── TEXT UNDER STUDY

RGCI - More to Report if You Have DOD Service Contracts

On July 9th, 2021, the Department of Defense (DoD)issued a final rule in the Federal Register to implement 10 U.S.C. 2330a which requires the DoD to establish a data collection system to provide certain management information about an awarded contract or task order that is valued in excess of $3 million. This new rule is applicable for the following service acquisition portfolio groups:

  • logistics management services
  • equipment-related services
  • knowledge-based services
  • electronics and communications services

You may read the entire rule here.

The DoD had previously published a proposed rule (DFARS Case 2012-D051 in the Federal Register on June 5, 2014) which required the DoD to create a data collection system to be able to report distinct data for services being purchased by the DoD. The proposed rule had requirements for contractors to input the data into a system specifically for DoD contracts. This system was known as the Enterprise Contractor Manpower Reporting Application (ECMRA).

Under the final rule, however, (effective July 9th, 2021) the DoD has adopted the service contract reporting process that is used by other Federal agencies and does not require contractors to report data in the ECMRA. The change allows the DoD to use the Federal Procurement Data System (FPDS) as its primary source for information required by 10 U.S.C. 2330a. The rule acknowledges that “FPDS does not provide data on direct labor hours expended and dollar amounts invoiced for contracted services.” As a result, the final rule requires contractors, subject to the new rule, to input labor hours expended and dollar amounts invoiced into SAM (other Federal agencies use this same process).

To alleviate the burden and reduce the effect for contractors and subcontractors, the final rule will “require contractors to report the total number of hours worked (both contractor and subcontractor) under the contract for the entire fiscal year and does not require a breakdown of those hours by employee type or by subcontractor”. Reporting subcontractor data is only required of first-tier subcontractors, which is in line with the FAR requirement for service contract reporting. The final rule leaves the process for collecting subcontractor data up to the consideration of each contractor. The rule does not mention a clear-cut process that contractors must use to collect this data on subcontracts. There is also no mention of a reporting requirement for subcontractors via the flow-down of the contract clause. That said, for any contractors or subcontractors that have service contracts subject to the new rule and do not already have a policy/process in place to accurately track hours and amounts billed for service contracts (including subcontractor hours and amounts) we recommend the development of a policy/process. Policies and procedures should address how the company will accurately track hours and amounts billed on their service contracts as well as a requirement to routinely reconcile the accumulated number of hours and billed amounts back to their source documents to ensure accurate reporting. If there are already policies in place that allow someone to track hours and amounts billed on service contracts, we suggest testing the procedures in place specifically relating to service contracts to ensure accurate reporting for this new requirement.

Are contracted services that meet the definition of commercial items exempt?

“The final rule does not apply the requirements of 10 U.S.C. 2330a to commercially available off-the-shelf items (COTS), but it does apply the rule to contracts for the acquisition of commercial items.”

Are firm fixed price service contracts exempt from the reporting requirement?

Per paragraph (b) of 10 U.S.C.2330a, “the data required to be collected under the statute does include service contracts and orders that contain firm fixed prices for the specific tasks to be performed.” As a result, firm fixed price contracts for the services subject to the new rule will not be exempt under the rules for DFARS Case 2018-D063.

────
── DATA EXCERPT

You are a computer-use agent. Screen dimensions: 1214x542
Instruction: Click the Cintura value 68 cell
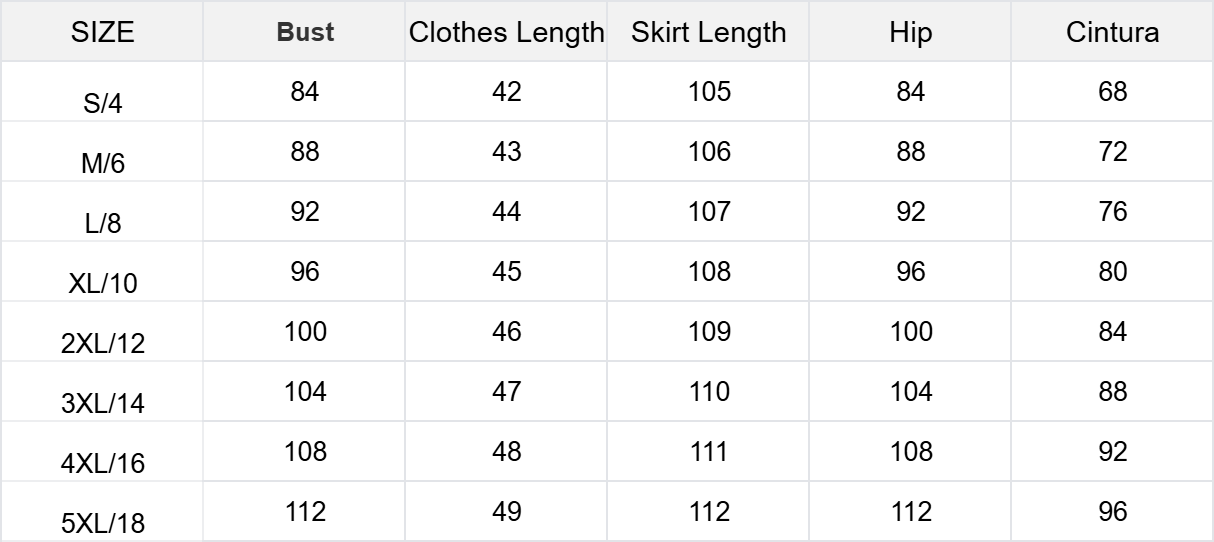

────

WHAT THIS TASK INVOLVES:
Can you extract the passage of the article on DoD service contract reporting between "Are contracted services" and "DFARS Case 2018-D063.", inclusive? The material is separate from the article on DoD service contract reporting.

SOLUTION:
Are contracted services that meet the definition of commercial items exempt?

“The final rule does not apply the requirements of 10 U.S.C. 2330a to commercially available off-the-shelf items (COTS), but it does apply the rule to contracts for the acquisition of commercial items.”

Are firm fixed price service contracts exempt from the reporting requirement?

Per paragraph (b) of 10 U.S.C.2330a, “the data required to be collected under the statute does include service contracts and orders that contain firm fixed prices for the specific tasks to be performed.” As a result, firm fixed price contracts for the services subject to the new rule will not be exempt under the rules for DFARS Case 2018-D063.